Iva pagata in ritardo, il Lanciano rischia il -1

17 Settembre 2015

Documentazione presentata fuori tempo massimo per le tasse relative al 2012 L’amministratore unico Di Menno di Bucchianico va incontro alla squalifica

LANCIANO. Virtus deferita per non aver documentato l’avvenuto pagamento dell’Iva del 2012 entro i termini richiesti dalla Figc. Ora rischia un punto di penalizzazione. Nell’atto del procuratore federale e del procuratore federale aggiunto, a seguito di segnalazione della Covisoc, ad essere deferito al tribunale federale nazionale, sezione disciplinare, è il legale rappresentante pro-tempore della Virtus Lanciano, ovvero Claude Alain Di Menno di Bucchianico. Che è amministratore unico della società, come risulta dagli atti, dal 2011. Si legge sul sito della stessa federazione che il provvedimento è stato indirizzato a Di Menno di Bucchianico «per non aver documentato agli organi federali competenti l’avvenuto deposito della dichiarazione attestante l’avvenuto pagamento del debito iva, relativo all’anno d’imposta 2012, nei termini stabiliti dalla normativa federale». Con la Virtus c’è anche il Pisa e il suo legale rappresentante pro tempore, Carlo Battini, nel mirino della procura federale che ha deferito le due società a titolo di responsabilità diretta.

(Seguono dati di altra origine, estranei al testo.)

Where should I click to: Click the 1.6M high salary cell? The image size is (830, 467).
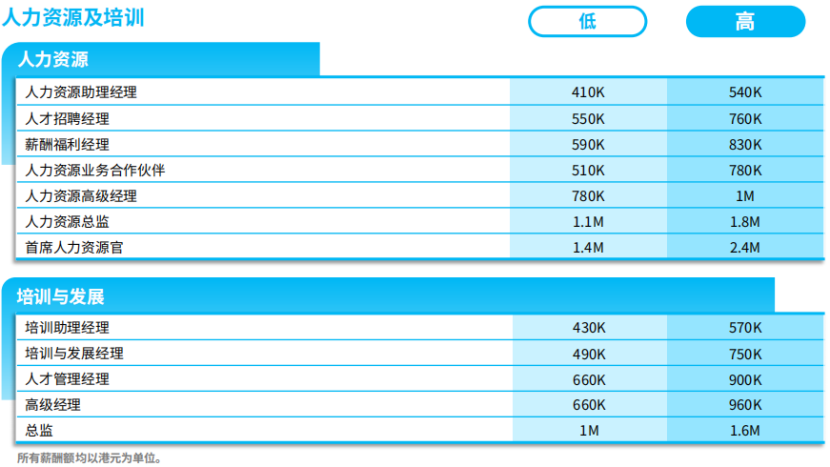pos(745,431)
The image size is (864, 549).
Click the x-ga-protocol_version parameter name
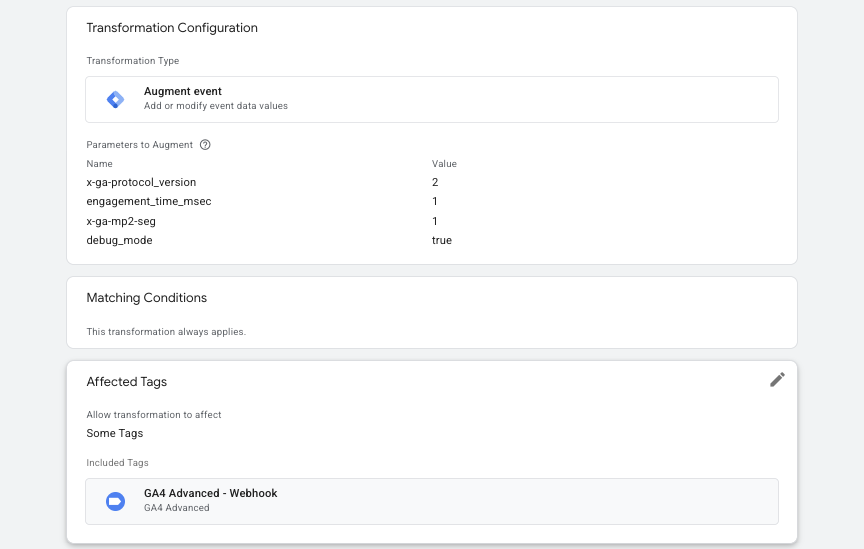pyautogui.click(x=141, y=182)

Cosa rischia ora la società rossonera? Un punto di penalizzazione in classifica da scontare in questo campionato, oppure un’ammenda, ma è meno probabile. «Vedremo, attendiamo di leggere gli atti», dicono da via De Crecchio, «per capire come muoverci. È una questione di tempi non rispettati nella consegna dei documenti ad essere stata contestata dalla procura federale, non di certo il mancato pagamento dell’Iva del 2012 che invece c’è stato. Aspettiamo che ci venga notificata la data dell’udienza e ci difenderemo nelle sedi opportune». A difendersi sarà appunto Di Bucchianico che è amministratore delegato Virtus. Lo è dal 2011 da quando scoppiò il caso Morante, ovvero quando la società sospese il pagamento degli stipendi al centravanti. Nell’estate 2011 ci fu il deferimento, poi a inizio campionato, quello della storica promozione in B, la disciplinare penalizzò la società di un punto, inibì Valentina e Guglielmo Maio, rispettivamente presidente e amministratore delegato della Virtus.

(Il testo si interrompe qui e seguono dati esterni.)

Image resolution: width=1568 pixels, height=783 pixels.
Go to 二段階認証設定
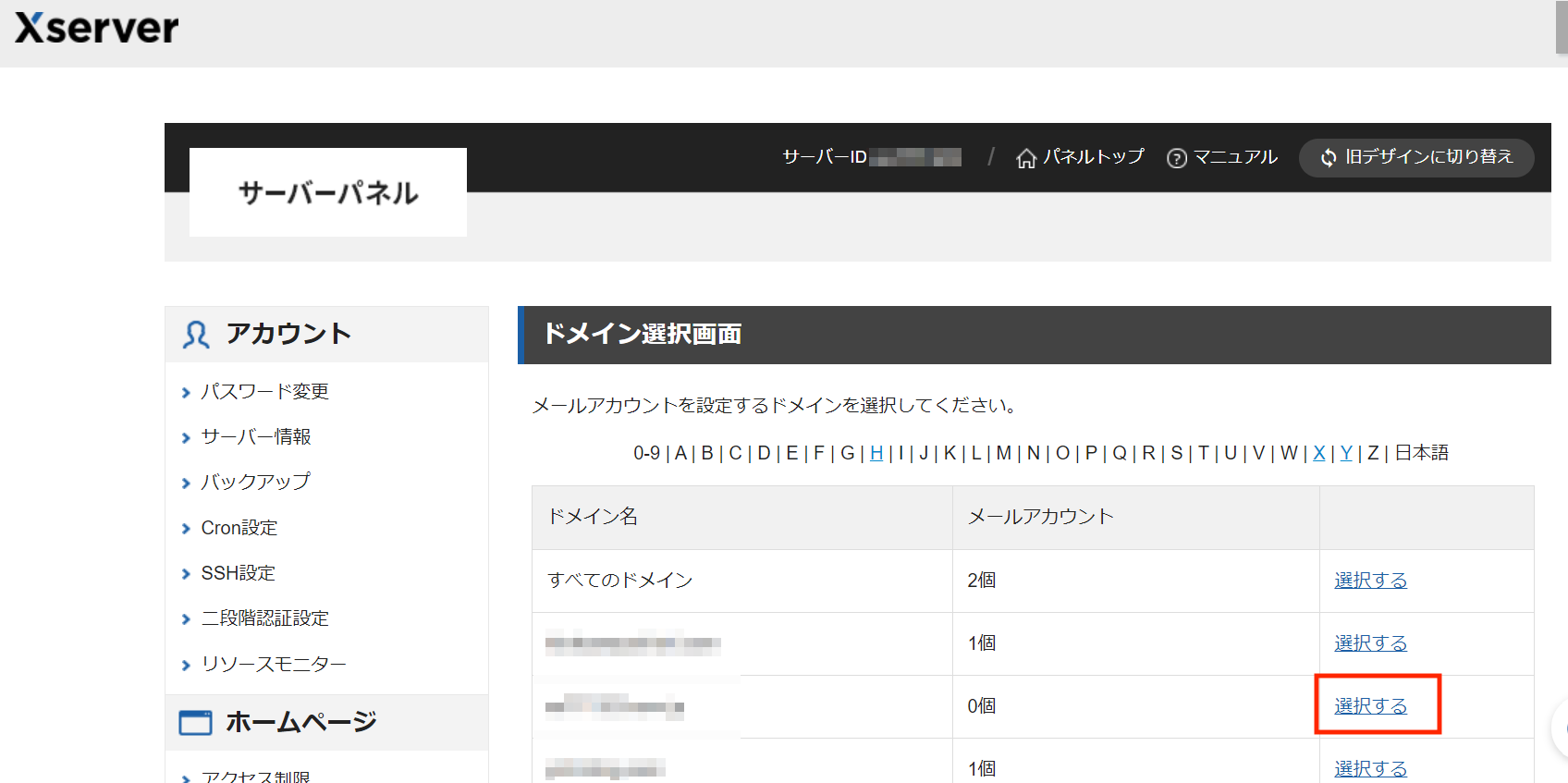tap(264, 618)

Da allora è Di Menno Di Bucchianico, ormai uomo di fiducia della famiglia Maio, a ricoprire la carica. Nel 2012 poi la Virtus riottenne il punto che era stato tolto, dopo il ricorso al Coni. Quello recapitato ieri quindi è il secondo deferimento dell’era Maio, ossia da quando nel 2008 la famiglia ha ripreso la società dal fallimento. Dal tracollo dei due anni di Di Stanislao che era stato invece più volte deferito alla Disciplinare per non aver pagato gli stipendi ai tesserati del periodo di luglio-settembre 2007, per non aver documentato, entro il 30 gennaio 2008, il pagamento delle ritenute Irpef e dei contributi Enpals degli stipendi. Ora la società e Di Bucchianico, dovranno attendere l’udienza e la decisione della Disciplinare.

La speranza è di non perdere un punto, che nel lungo campionato di serie B, e per una società che punta a salvarsi, è davvero prezioso.